Pictures stay out of the copy; output exactly the lines from the one containing "Task: Select the Point Cloud tree item" through the end of the material.

Exercise data
──────────────────────────────

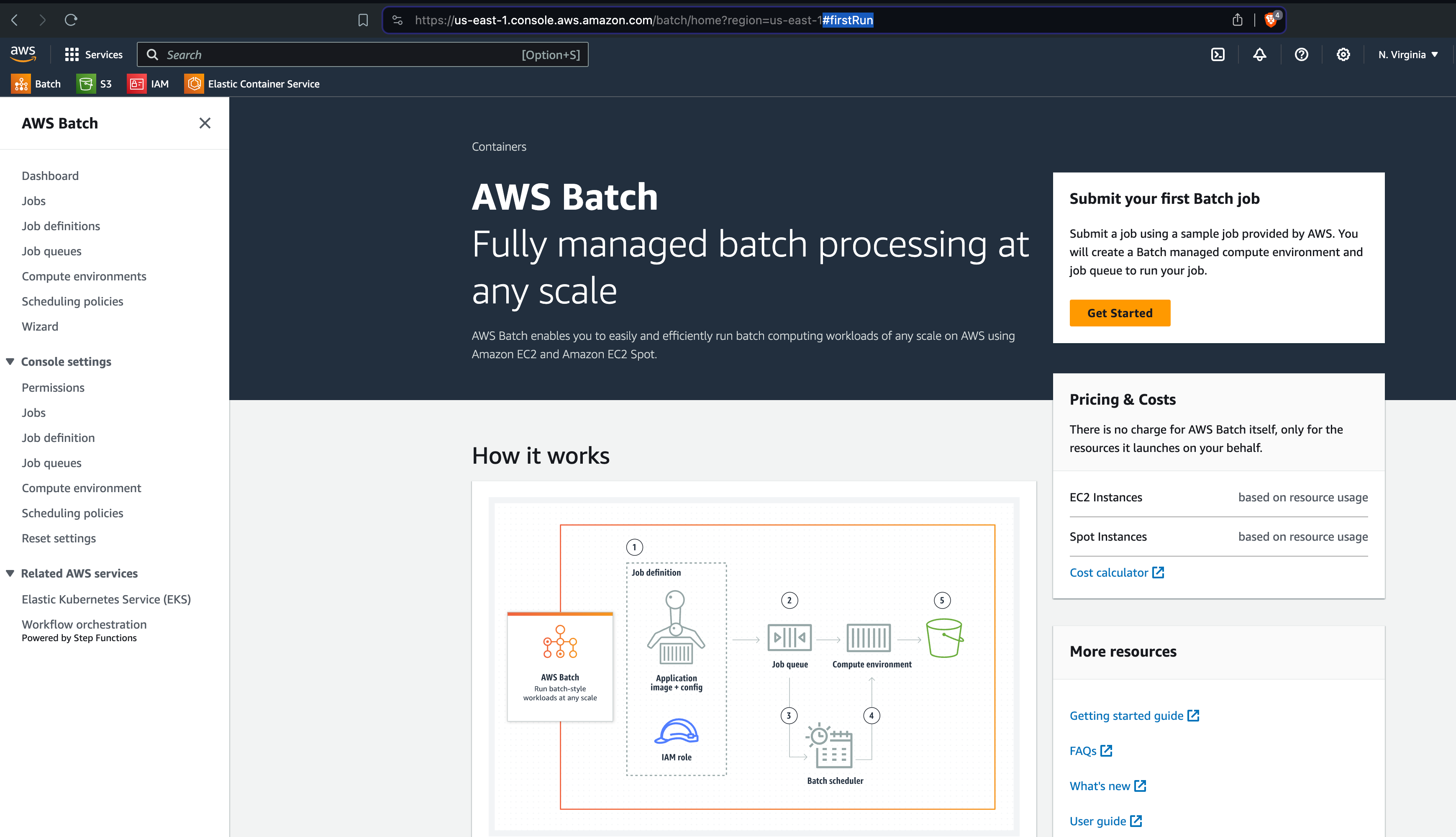Click the AWS search input field

345,54
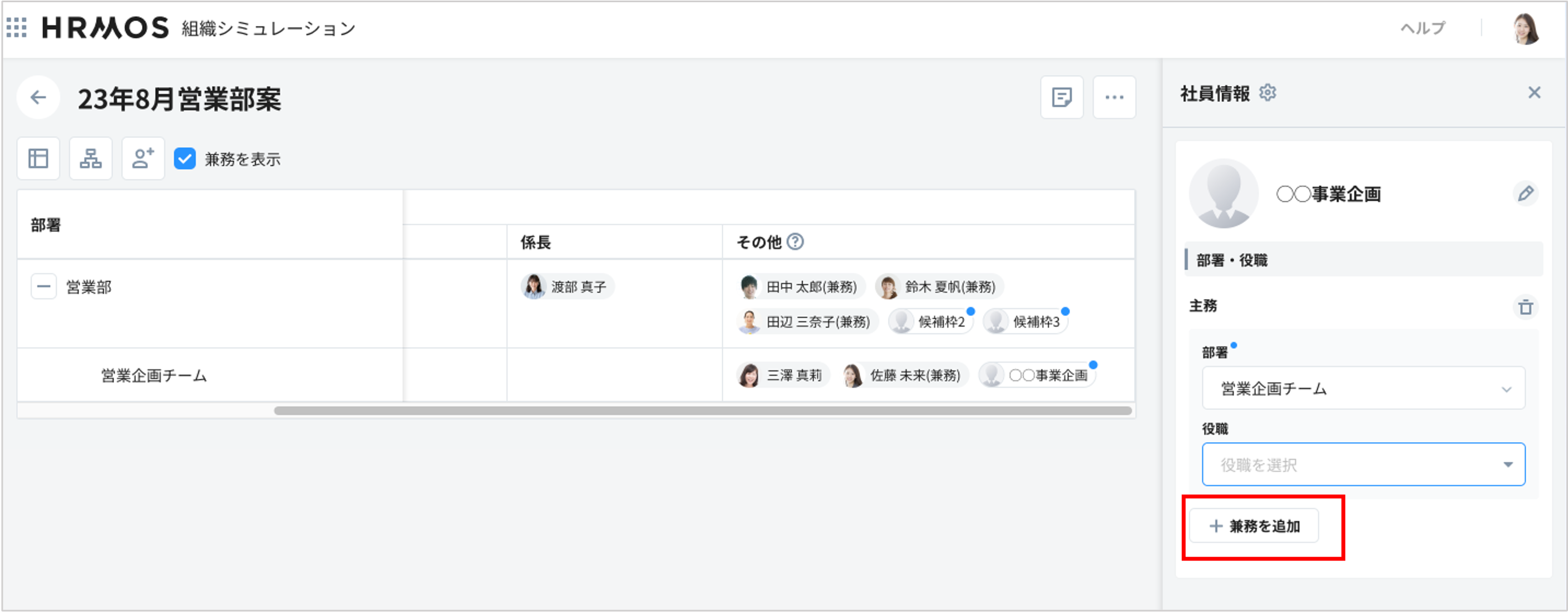
Task: Select the table view icon
Action: click(38, 158)
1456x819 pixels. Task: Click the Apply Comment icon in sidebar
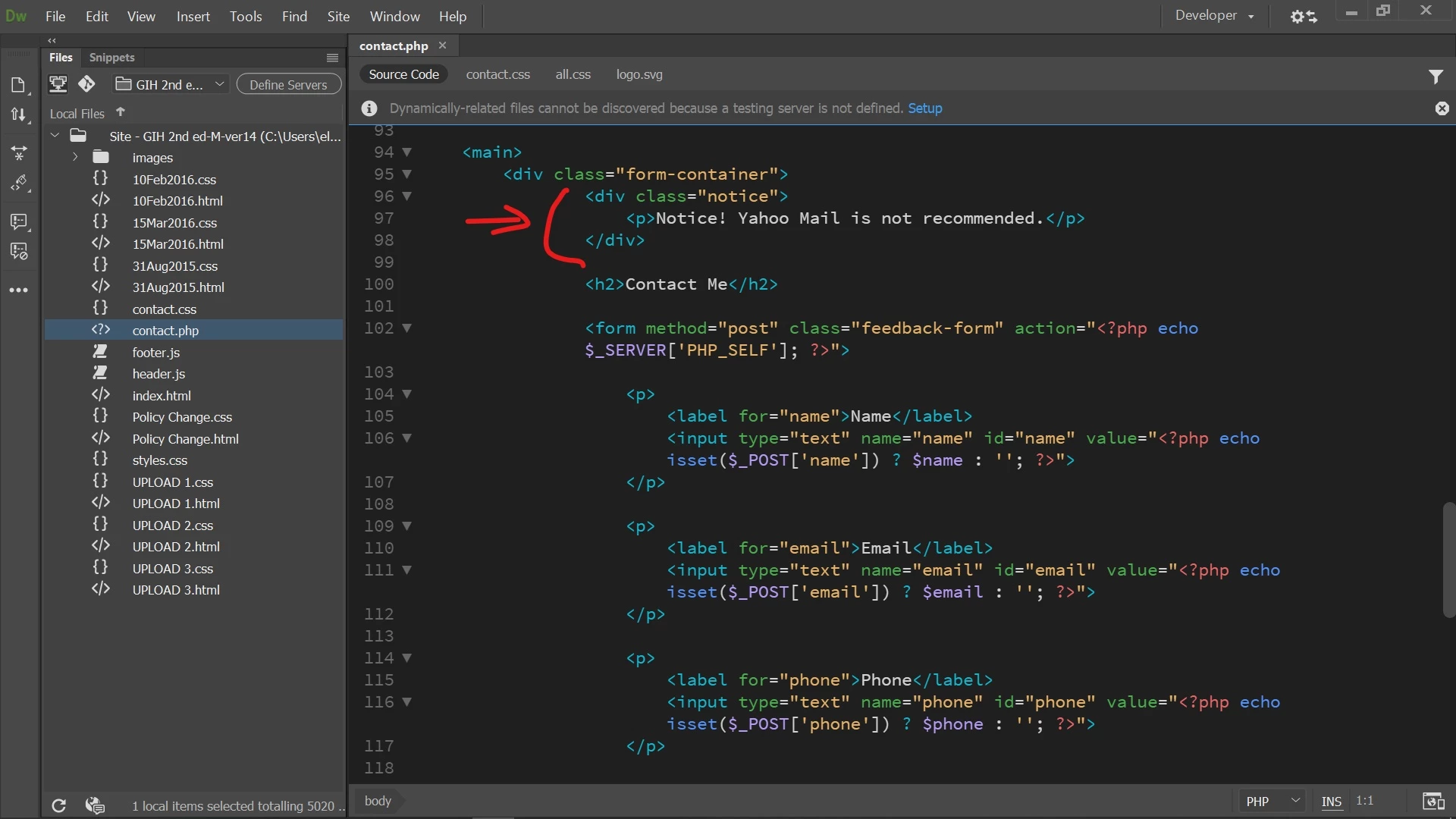[x=18, y=221]
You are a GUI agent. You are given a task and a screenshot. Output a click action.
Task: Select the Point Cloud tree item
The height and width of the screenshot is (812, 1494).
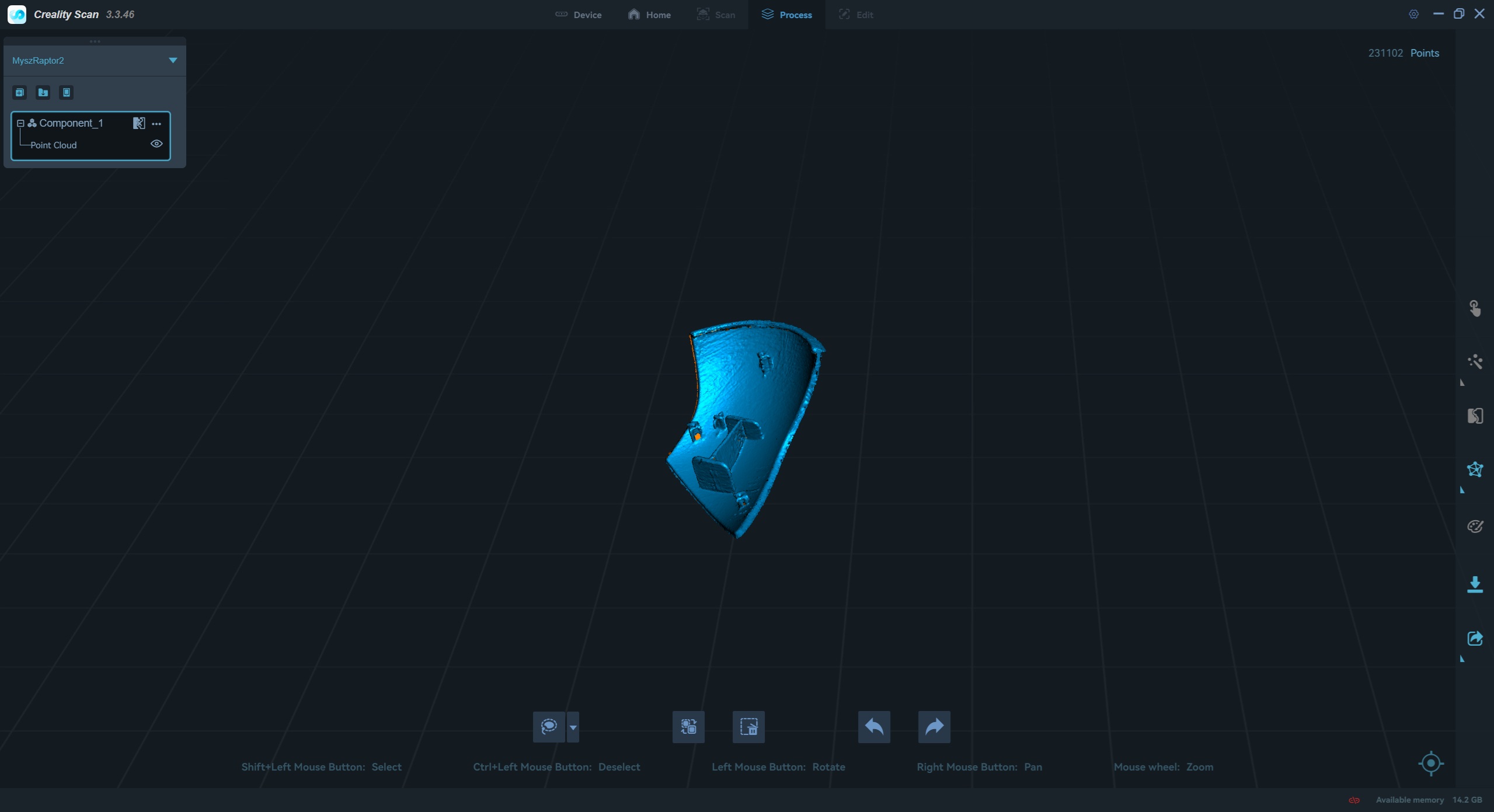53,145
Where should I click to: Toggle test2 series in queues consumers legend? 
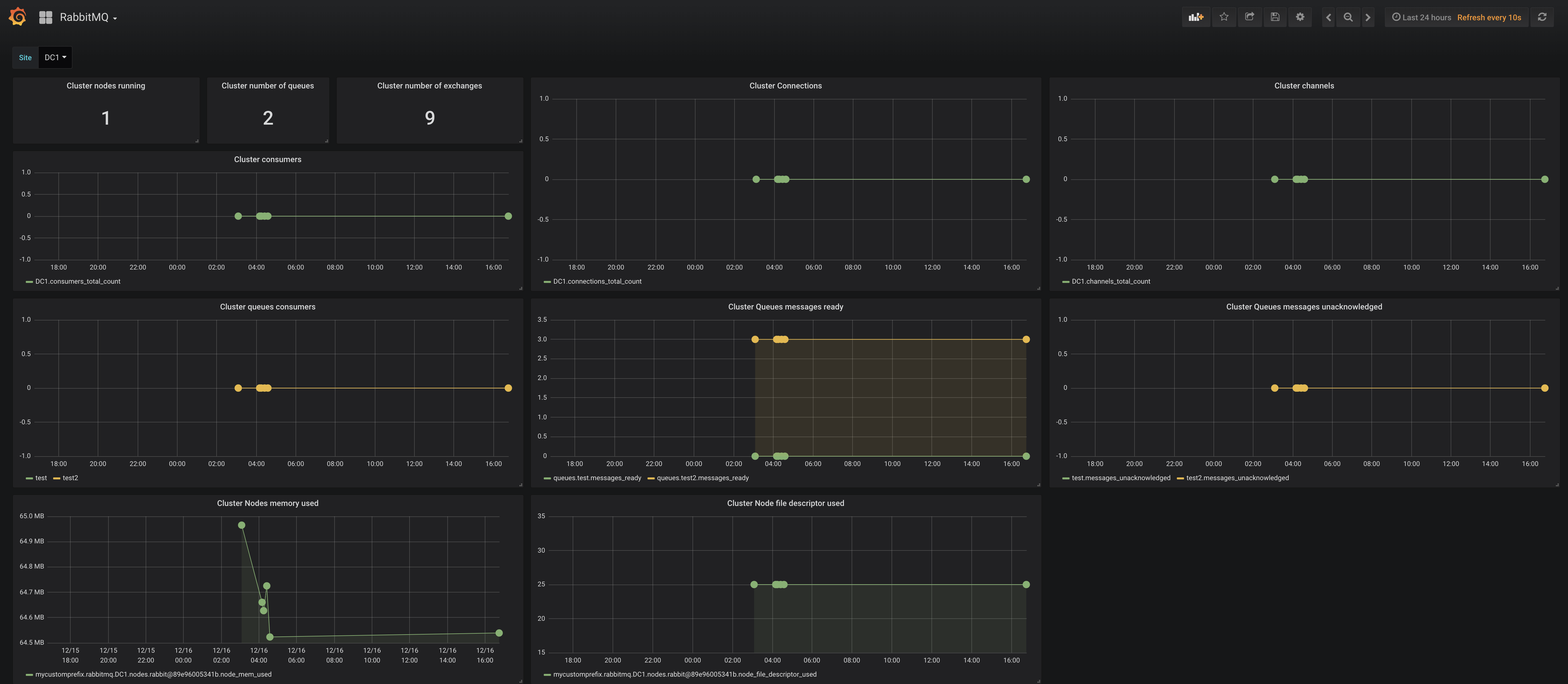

──────────────────────────────

Task solution
Task: Select the Point Cloud tree item
The height and width of the screenshot is (812, 1494).
53,145
Where should I click to: Toggle test2 series in queues consumers legend? 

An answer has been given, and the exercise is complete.